Stored data entries
============

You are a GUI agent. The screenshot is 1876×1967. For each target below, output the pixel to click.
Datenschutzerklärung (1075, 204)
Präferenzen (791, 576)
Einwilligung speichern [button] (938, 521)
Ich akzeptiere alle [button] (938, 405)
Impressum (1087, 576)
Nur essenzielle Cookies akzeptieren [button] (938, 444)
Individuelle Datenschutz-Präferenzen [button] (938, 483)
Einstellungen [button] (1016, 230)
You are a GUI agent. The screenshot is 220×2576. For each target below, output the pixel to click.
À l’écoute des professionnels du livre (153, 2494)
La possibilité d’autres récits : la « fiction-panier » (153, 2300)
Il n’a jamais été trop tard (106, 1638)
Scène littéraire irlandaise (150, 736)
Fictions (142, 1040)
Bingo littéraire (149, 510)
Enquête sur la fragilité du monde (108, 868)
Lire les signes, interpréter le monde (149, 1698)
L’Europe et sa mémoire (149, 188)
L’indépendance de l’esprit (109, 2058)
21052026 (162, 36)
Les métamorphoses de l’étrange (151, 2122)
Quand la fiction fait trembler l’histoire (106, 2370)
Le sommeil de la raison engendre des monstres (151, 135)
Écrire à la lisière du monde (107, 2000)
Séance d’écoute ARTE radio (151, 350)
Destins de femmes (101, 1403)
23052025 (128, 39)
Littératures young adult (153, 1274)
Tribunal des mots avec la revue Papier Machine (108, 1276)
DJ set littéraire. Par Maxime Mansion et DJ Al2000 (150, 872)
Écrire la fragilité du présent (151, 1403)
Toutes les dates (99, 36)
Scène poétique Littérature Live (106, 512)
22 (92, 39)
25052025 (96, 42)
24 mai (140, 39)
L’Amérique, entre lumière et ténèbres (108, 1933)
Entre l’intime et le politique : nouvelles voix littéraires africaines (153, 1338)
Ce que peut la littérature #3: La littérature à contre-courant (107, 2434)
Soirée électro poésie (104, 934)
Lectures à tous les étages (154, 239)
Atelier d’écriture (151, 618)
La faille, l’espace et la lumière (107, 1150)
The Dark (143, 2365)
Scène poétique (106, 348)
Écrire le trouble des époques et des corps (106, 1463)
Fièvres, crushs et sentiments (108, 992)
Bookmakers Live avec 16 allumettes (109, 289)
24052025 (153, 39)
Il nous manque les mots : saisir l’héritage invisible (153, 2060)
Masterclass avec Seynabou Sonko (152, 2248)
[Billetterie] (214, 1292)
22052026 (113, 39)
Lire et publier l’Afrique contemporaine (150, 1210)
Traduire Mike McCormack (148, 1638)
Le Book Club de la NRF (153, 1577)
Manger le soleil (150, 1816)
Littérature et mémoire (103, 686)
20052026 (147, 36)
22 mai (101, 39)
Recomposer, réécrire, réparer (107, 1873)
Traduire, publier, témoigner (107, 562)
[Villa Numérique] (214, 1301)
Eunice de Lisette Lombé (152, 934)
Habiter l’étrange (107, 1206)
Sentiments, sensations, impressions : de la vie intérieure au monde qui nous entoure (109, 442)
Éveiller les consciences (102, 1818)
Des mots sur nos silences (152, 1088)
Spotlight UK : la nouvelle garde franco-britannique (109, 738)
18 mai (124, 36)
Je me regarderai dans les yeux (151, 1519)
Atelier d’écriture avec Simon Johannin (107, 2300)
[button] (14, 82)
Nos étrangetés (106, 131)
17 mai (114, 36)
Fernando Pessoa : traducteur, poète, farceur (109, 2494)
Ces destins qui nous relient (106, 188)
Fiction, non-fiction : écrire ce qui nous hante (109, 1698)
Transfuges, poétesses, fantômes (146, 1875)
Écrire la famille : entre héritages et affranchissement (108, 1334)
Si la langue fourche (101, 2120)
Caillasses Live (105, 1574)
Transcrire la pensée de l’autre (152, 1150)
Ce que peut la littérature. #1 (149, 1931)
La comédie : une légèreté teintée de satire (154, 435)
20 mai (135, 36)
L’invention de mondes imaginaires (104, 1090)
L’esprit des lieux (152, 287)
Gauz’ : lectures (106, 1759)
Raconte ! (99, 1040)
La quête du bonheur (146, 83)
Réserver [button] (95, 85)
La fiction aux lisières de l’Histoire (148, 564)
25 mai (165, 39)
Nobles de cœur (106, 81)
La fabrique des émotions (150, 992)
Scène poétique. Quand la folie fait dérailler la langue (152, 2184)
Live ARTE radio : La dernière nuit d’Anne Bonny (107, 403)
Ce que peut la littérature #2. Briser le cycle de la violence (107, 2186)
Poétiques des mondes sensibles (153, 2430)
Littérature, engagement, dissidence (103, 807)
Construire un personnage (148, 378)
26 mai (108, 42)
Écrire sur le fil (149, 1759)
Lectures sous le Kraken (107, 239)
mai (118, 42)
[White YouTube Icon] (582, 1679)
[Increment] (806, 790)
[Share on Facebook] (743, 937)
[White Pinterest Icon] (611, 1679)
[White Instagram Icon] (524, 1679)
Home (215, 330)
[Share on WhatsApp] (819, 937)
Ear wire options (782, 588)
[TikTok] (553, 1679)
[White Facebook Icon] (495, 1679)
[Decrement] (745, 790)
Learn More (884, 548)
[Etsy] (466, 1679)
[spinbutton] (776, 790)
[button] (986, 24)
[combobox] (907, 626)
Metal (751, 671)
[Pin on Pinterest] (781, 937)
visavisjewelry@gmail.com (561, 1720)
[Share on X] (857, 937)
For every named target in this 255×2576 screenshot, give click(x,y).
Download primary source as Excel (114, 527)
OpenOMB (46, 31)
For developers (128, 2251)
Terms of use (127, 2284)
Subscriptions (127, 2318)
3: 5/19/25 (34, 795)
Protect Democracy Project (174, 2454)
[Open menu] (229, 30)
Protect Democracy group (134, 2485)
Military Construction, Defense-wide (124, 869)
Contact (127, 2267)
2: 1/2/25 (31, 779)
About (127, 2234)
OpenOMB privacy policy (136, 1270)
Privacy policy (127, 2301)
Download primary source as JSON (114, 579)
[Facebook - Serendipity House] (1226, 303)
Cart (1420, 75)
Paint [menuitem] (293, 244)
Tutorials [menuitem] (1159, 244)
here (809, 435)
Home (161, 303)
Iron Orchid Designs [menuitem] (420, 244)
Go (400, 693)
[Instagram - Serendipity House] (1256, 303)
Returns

============

TRY IT
A complete answer gives every line of the records holding "screenshot".

RESPONSE AREA
You are a GUI agent. The screenshot is 1876×1967. For each target below, output the pixel to click.
You are a GUI agent. The screenshot is 220×2576. For each target below, output the pixel to click.
For every named target in this 255×2576 screenshot, give click(x,y).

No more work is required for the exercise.